Collected data entries:

/---

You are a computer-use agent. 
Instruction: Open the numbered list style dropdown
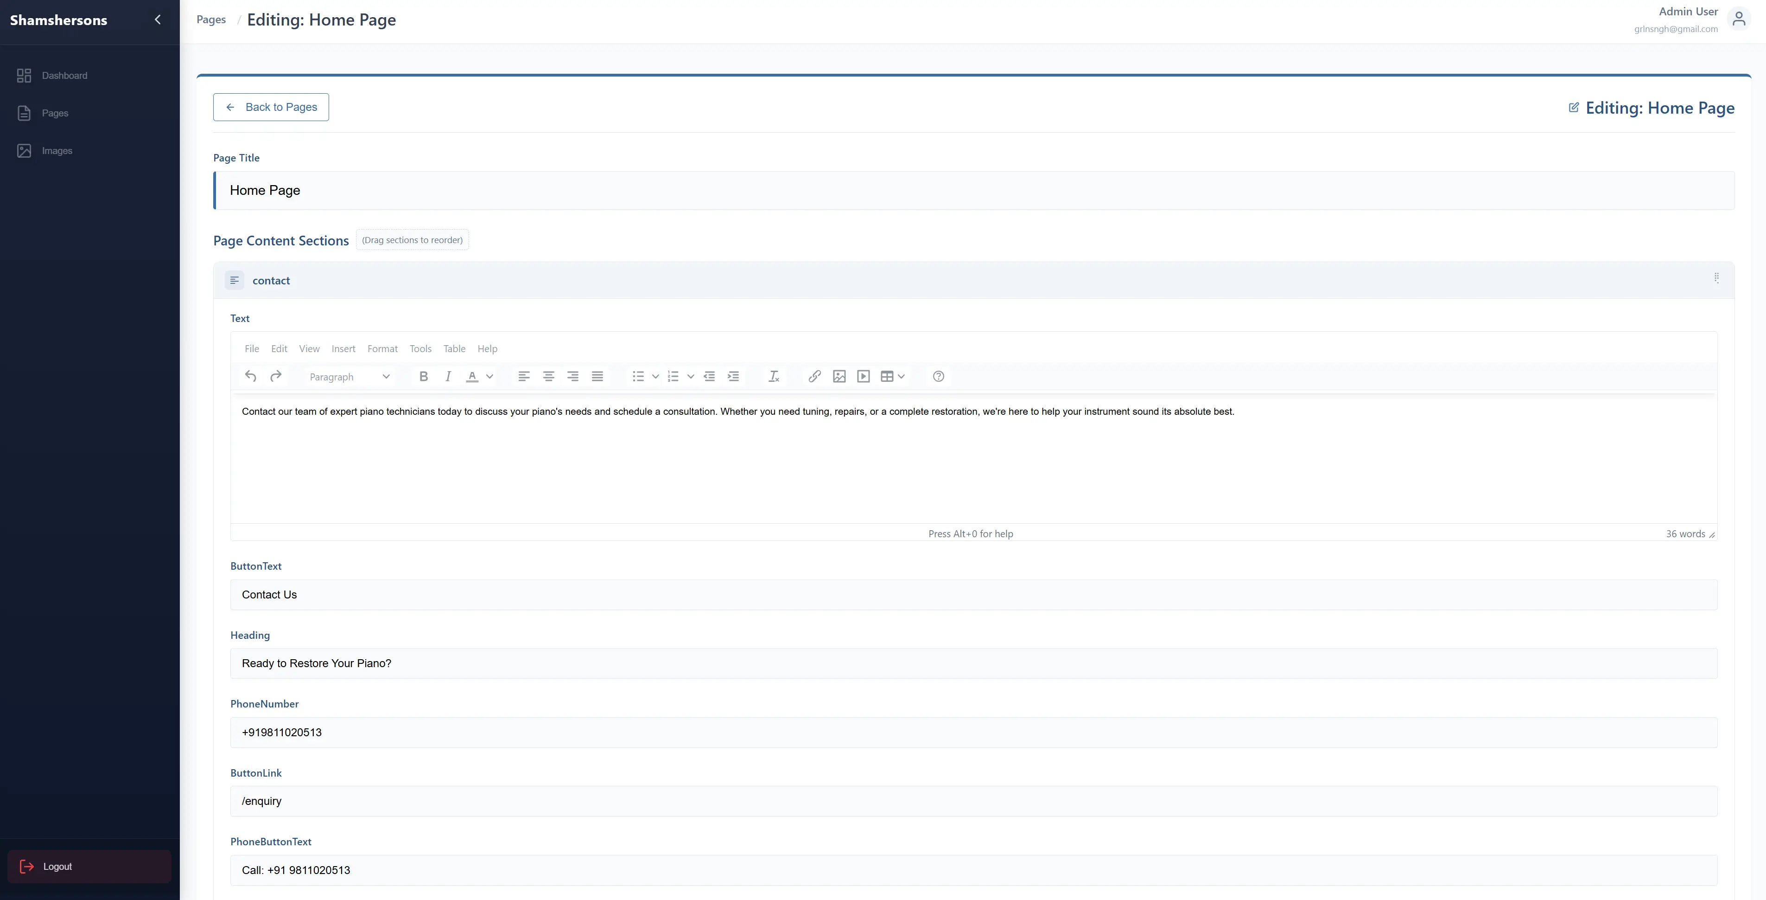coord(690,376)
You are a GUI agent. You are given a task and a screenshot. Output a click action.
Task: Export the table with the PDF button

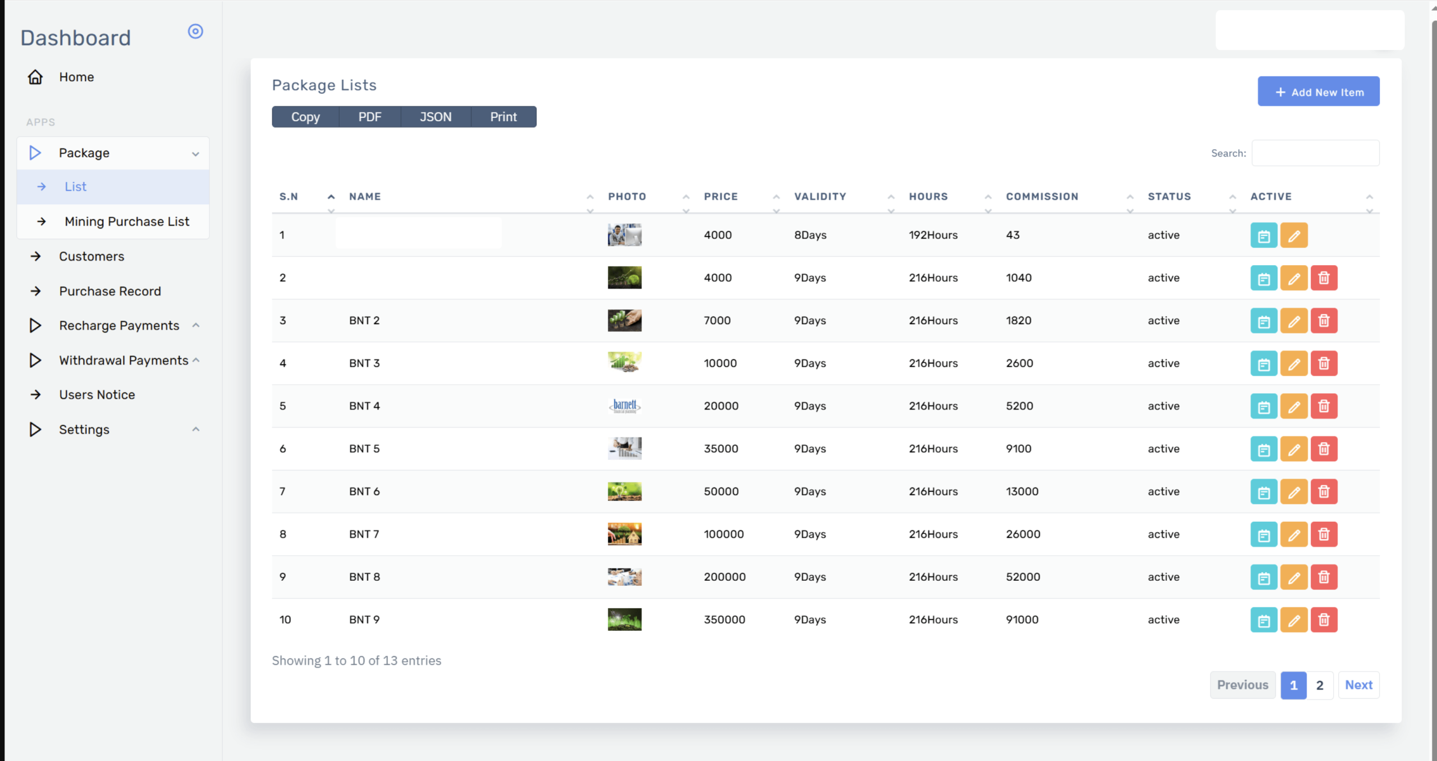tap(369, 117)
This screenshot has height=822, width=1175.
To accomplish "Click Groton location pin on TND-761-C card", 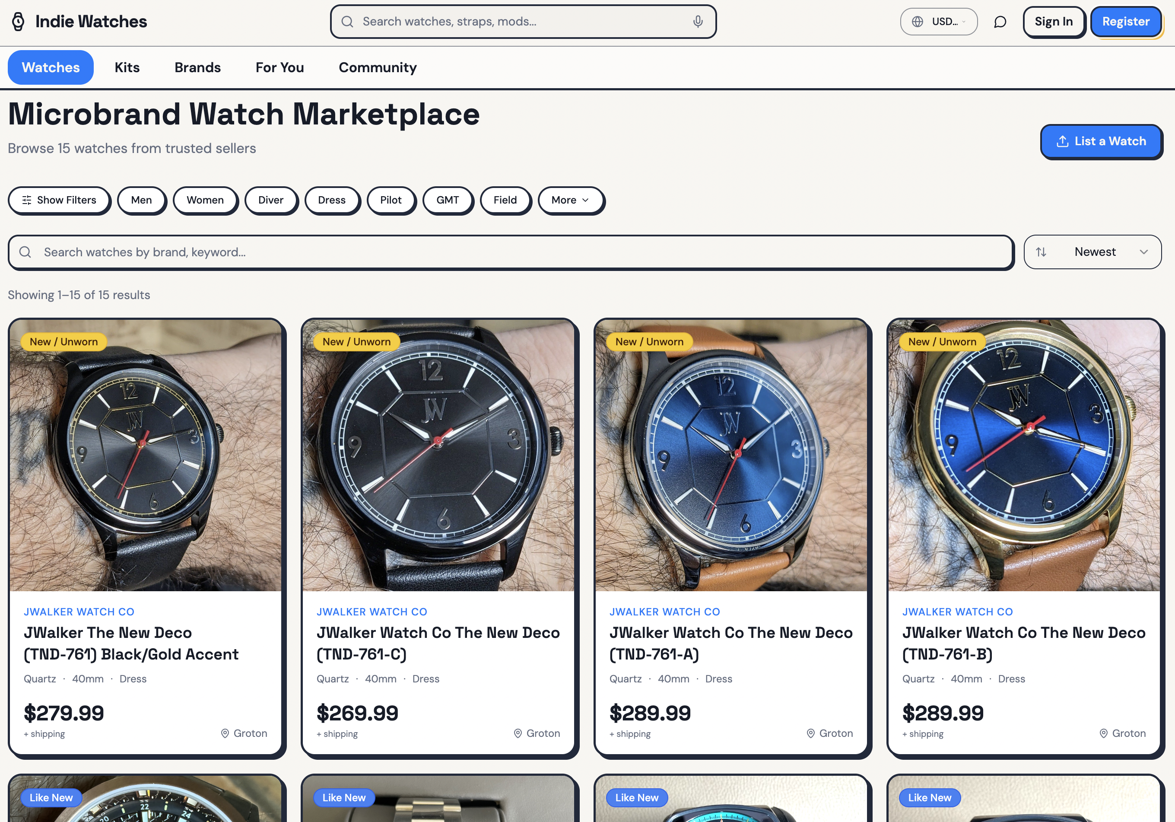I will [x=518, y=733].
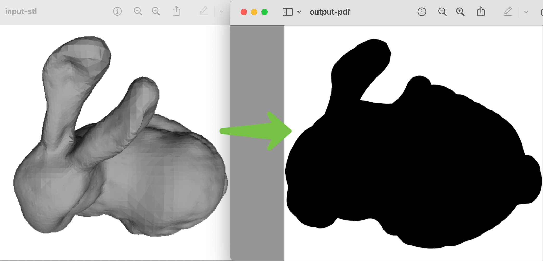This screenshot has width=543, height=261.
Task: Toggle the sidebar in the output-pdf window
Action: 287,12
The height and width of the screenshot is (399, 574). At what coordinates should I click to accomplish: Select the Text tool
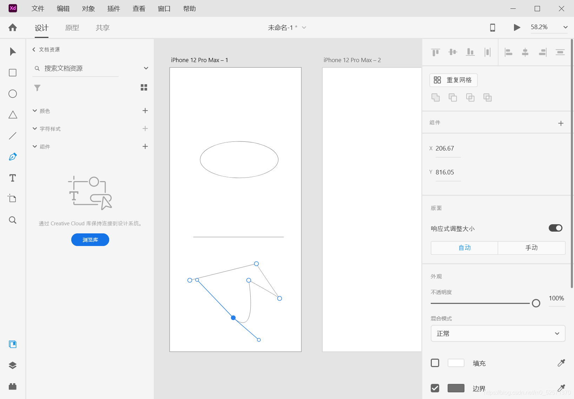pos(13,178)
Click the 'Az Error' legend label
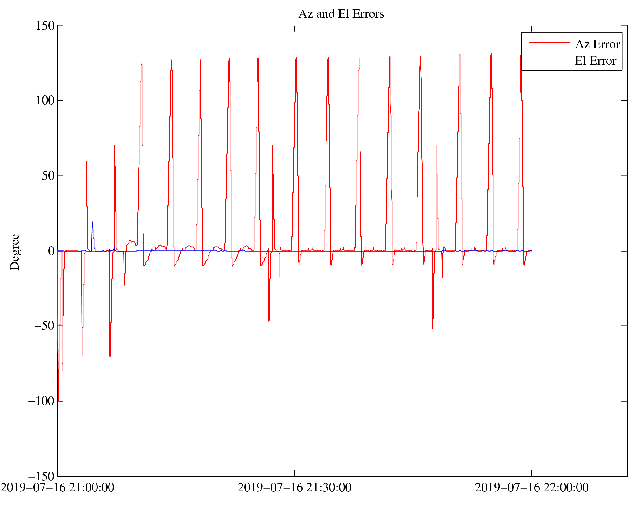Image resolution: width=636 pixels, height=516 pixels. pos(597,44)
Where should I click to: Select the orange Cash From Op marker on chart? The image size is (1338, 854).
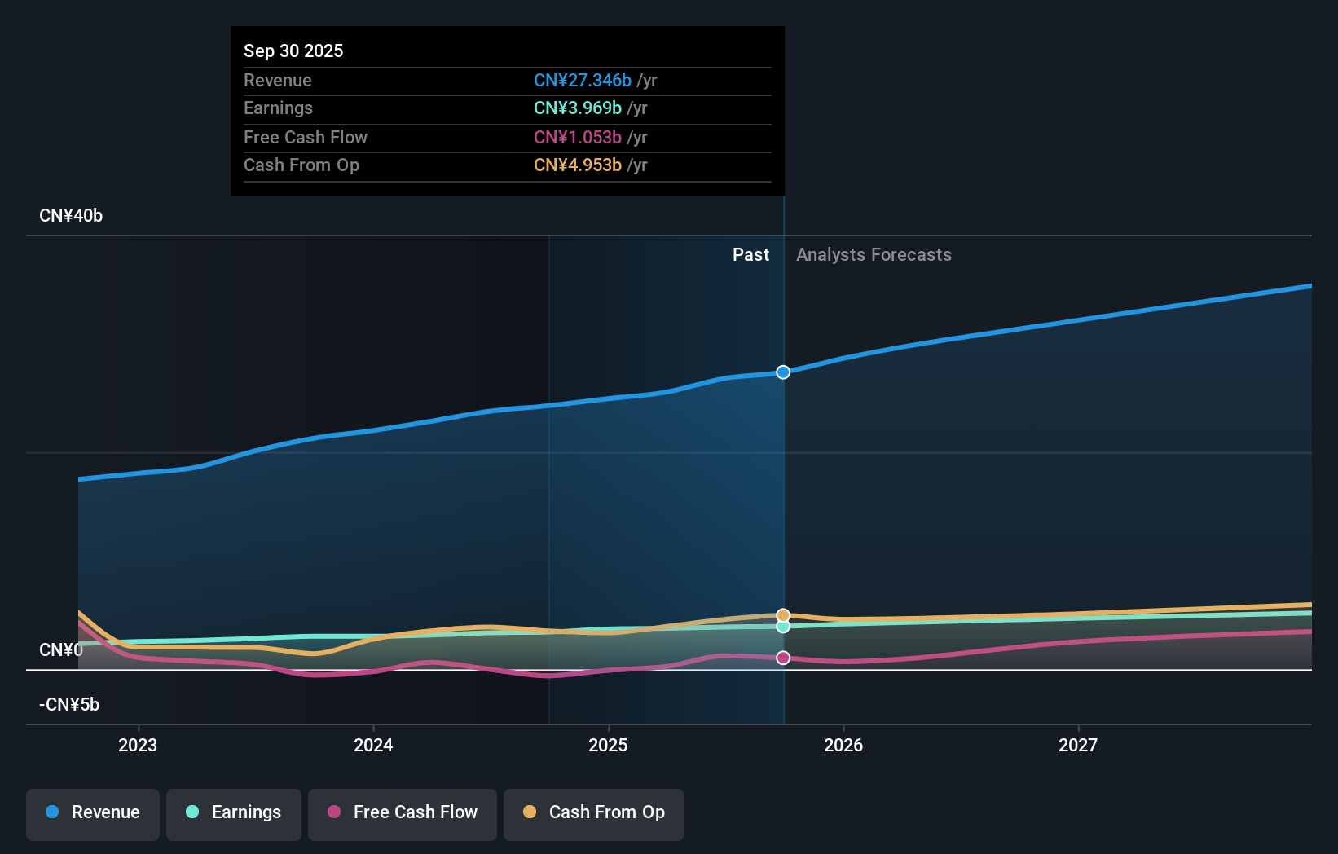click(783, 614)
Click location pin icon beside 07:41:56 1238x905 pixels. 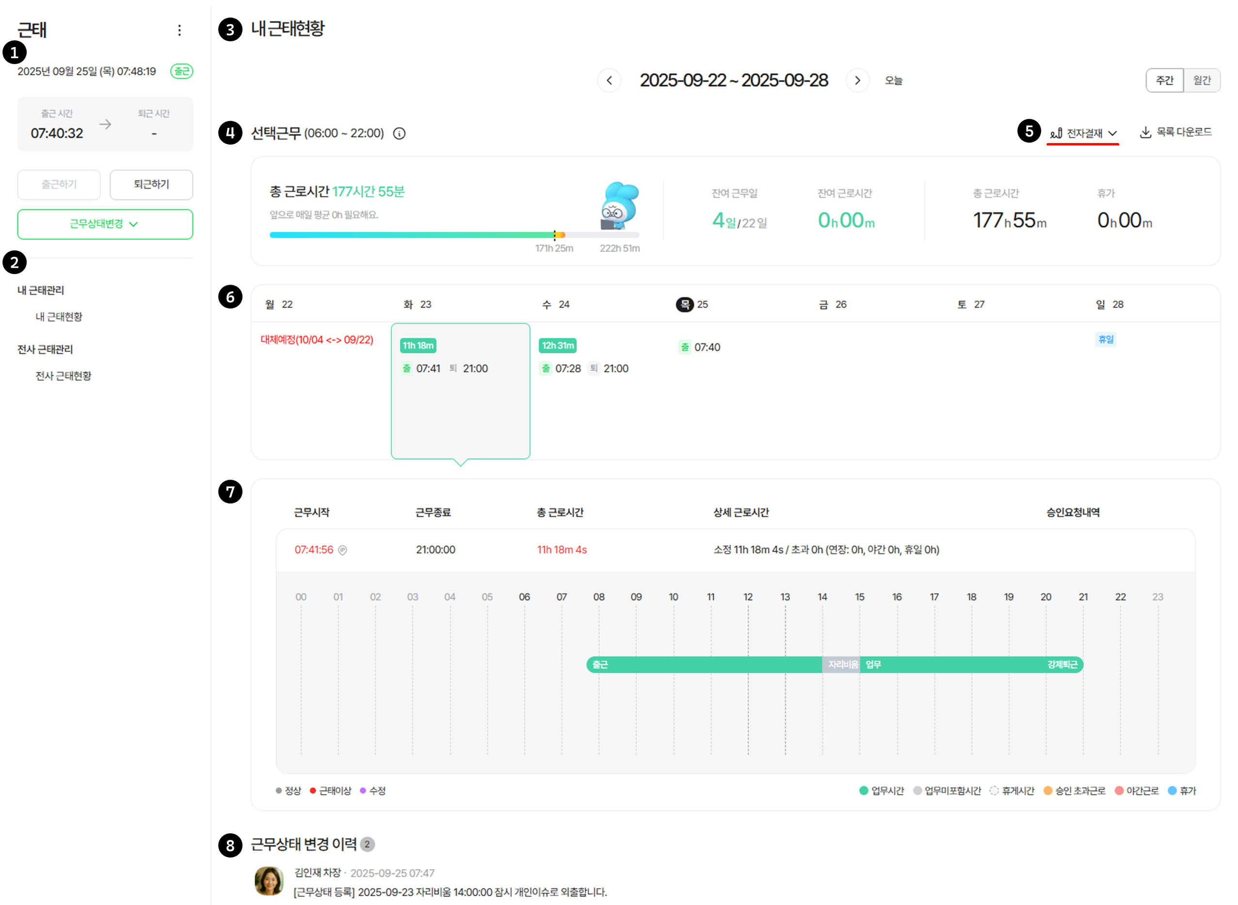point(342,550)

\---

WHAT IS REQUIRED:
Copy, word for word, the entries above from the first line to the line that holds "This screenshot has height=822, width=1175.". Drop the pictures.

TASK SOLUTION:
You are a computer-use agent. 
Instruction: Open the numbered list style dropdown
coord(690,376)
You are a GUI agent. You are given a task and a screenshot. Output a click action.
Task: Export the table with the PDF button

tap(369, 117)
This screenshot has height=822, width=1175.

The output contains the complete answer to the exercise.